Sezione del documento

Crollo delle ore lavorate soprattutto per artigiani e piccoli commercianti
Se da una parte si sta recuperando il numero di occupati persi in questi ultimi anni rispetto al periodo pre-crisi, il monte ore lavorate è crollato di 2,3 miliardi (-5%). Ad aver patito questa caduta verticale non sono stati i lavoratori dipendenti, bensì gli autonomi, come artigiani e piccoli commercianti. A dirlo è l’ufficio studi della Cgia.
Se i primi, infatti, tra il 2007 e la fine del 2018 hanno registrato una contrazione delle ore lavorate pari a 121 milioni (-0,4%), i secondi, invece, hanno perso quasi 2,2 miliardi di ore (-14,4%). Nei primi 9 mesi del 2019 (ultimo dato disponibile) la situazione è in via di miglioramento. Nel confronto con lo stesso periodo dell’anno precedente, infatti, autonomi e dipendenti hanno incrementato di 175 milioni lo stock di ore lavorate (+0,5%). “Sebbene dal 2015 il monte ore lavorate sia tornato a crescere – dichiara il coordinatore dell’ufficio studi, Paolo Zabeo – il gap con il livello pre-crisi è ancora fortissimo e a pagare il conto sono stati, in particolar modo, gli artigiani e i piccoli commercianti. In questi ultimi 10 anni, infatti, il numero complessivo di queste piccole attività di vicinato è diminuito di 200 mila unità”.

Consegna 1
Rispondi alle seguenti domande sul testo relativo alle ore lavorate.
(a) Di quanto è crollato il monte ore lavorate?
(b) Quante ore hanno perso gli autonomi tra il 2007 e la fine del 2018?
(c) Di quante unità è diminuito, negli ultimi 10 anni, il numero complessivo delle piccole attività di vicinato?
Consegna 2
Riporta fedelmente il passo del testo sulle ore lavorate da "Crollo delle ore" a "studi della Cgia.".
Consegna 3
Prosegui il testo sulle ore lavorate a partire dalla sua ultima frase.

[Voci di puntamento su documenti e schermate]
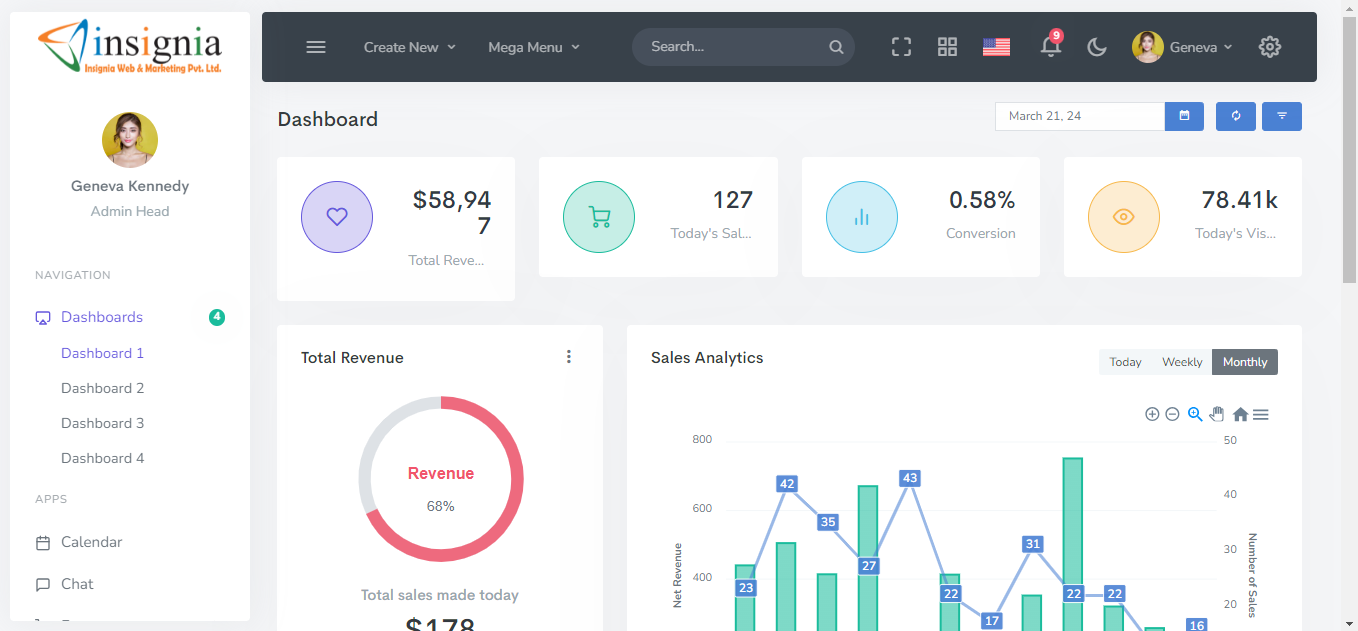1358x631 pixels.
Task: Expand the Create New dropdown
Action: point(409,47)
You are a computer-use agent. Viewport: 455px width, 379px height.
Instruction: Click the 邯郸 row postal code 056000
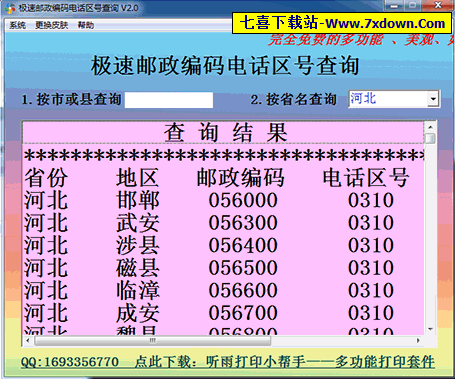pyautogui.click(x=243, y=200)
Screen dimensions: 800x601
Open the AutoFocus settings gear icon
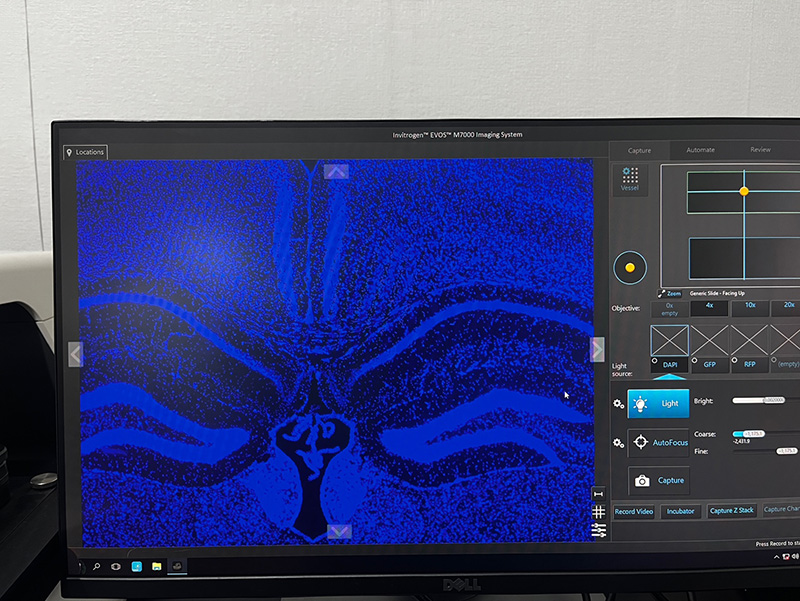[619, 443]
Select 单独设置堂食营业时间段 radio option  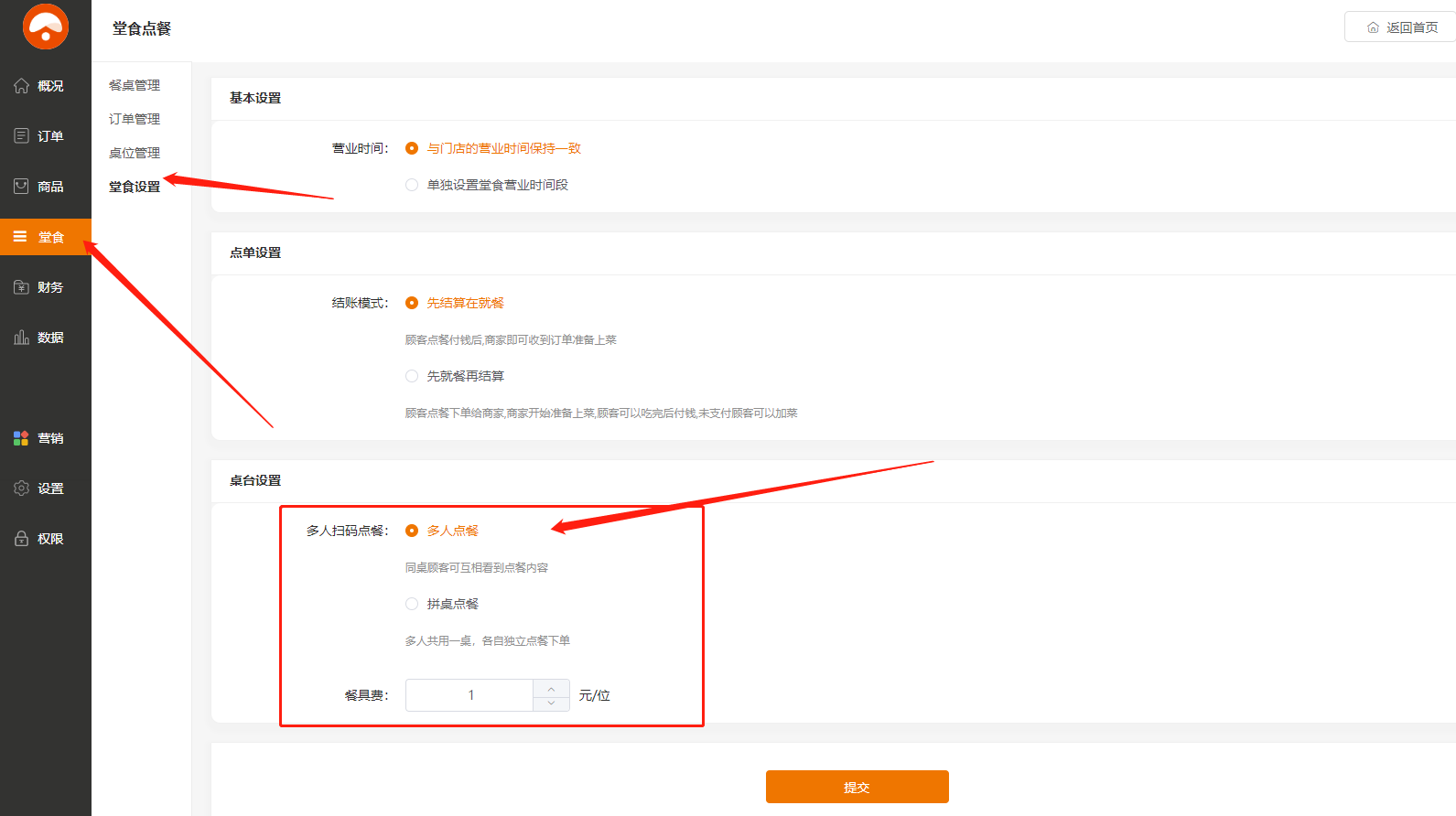coord(412,185)
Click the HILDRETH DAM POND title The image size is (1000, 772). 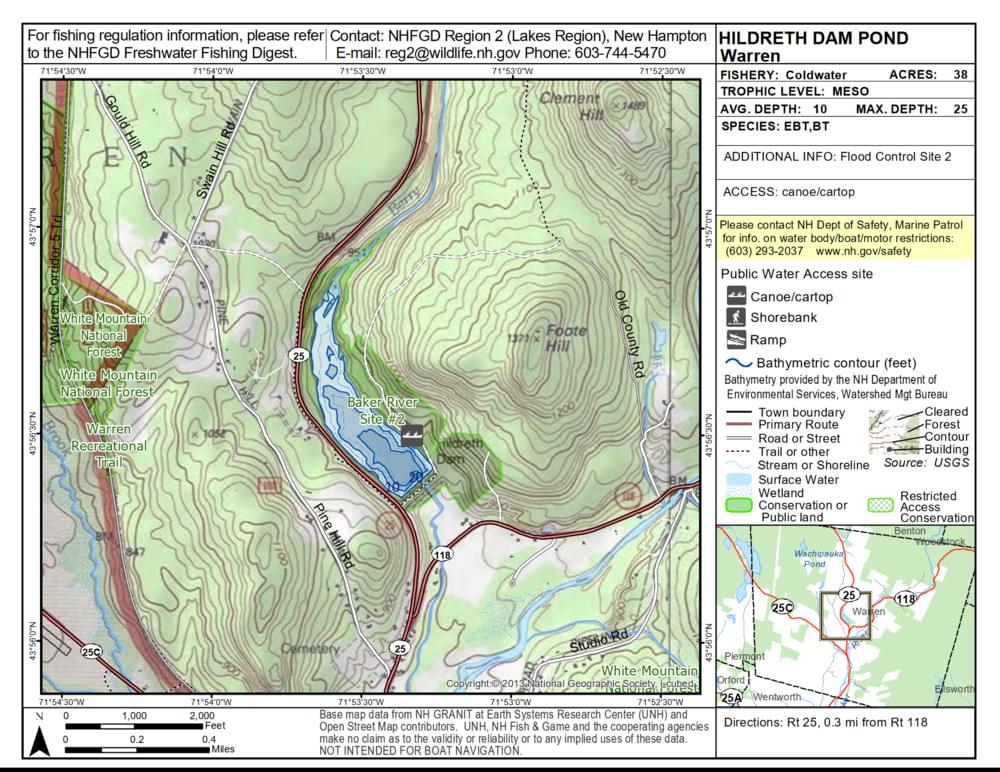click(x=814, y=38)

Risposta finale 1
(a) Di 2,3 miliardi di ore (-5%).
(b) Quasi 2,2 miliardi di ore (-14,4%).
(c) Di 200 mila unità.

Risposta finale 2
Crollo delle ore lavorate soprattutto per artigiani e piccoli commercianti
Se da una parte si sta recuperando il numero di occupati persi in questi ultimi anni rispetto al periodo pre-crisi, il monte ore lavorate è crollato di 2,3 miliardi (-5%). Ad aver patito questa caduta verticale non sono stati i lavoratori dipendenti, bensì gli autonomi, come artigiani e piccoli commercianti. A dirlo è l’ufficio studi della Cgia.

Risposta finale 3
Oltre ad aver costretto alla chiusura molte piccolissime attività, la bassa crescita del Pil registratasi in questi ultimi 12 anni ha condizionato negativamente anche la qualità dei nuovi ingressi nel mercato del lavoro. Se i lavoratori dipendenti a tempo parziale sono aumentati di oltre 1 milione di unità (+40,2% rispetto al 2008), lo stock di quelli full time, invece, è sceso di 341 mila unità (-2,3% rispetto al 2008).
La ripartizione geografica dove la flessione delle ore lavorate è stata maggiore è il Mezzogiorno. Tra il 2007 e il 2016 (ultimo anno in cui i dati regionali sono a disposizione) la contrazione è stata del 10,7%, contro il -5,8% del Nordest, il -5,7% del Nordovest e il -5,1% del Centro. A livello regionale le riduzioni più importanti si sono verificate in Molise e in Sicilia (-12,4% in entrambi i casi), in Campania (-12,3%) e in Basilicata (-11,1%). Per contro, la Lombardia (-4,8%), il Lazio (-2,9%) e il Trentino Alto Adige (-1,1%) sono state le regioni meno interessate da
questo fenomeno.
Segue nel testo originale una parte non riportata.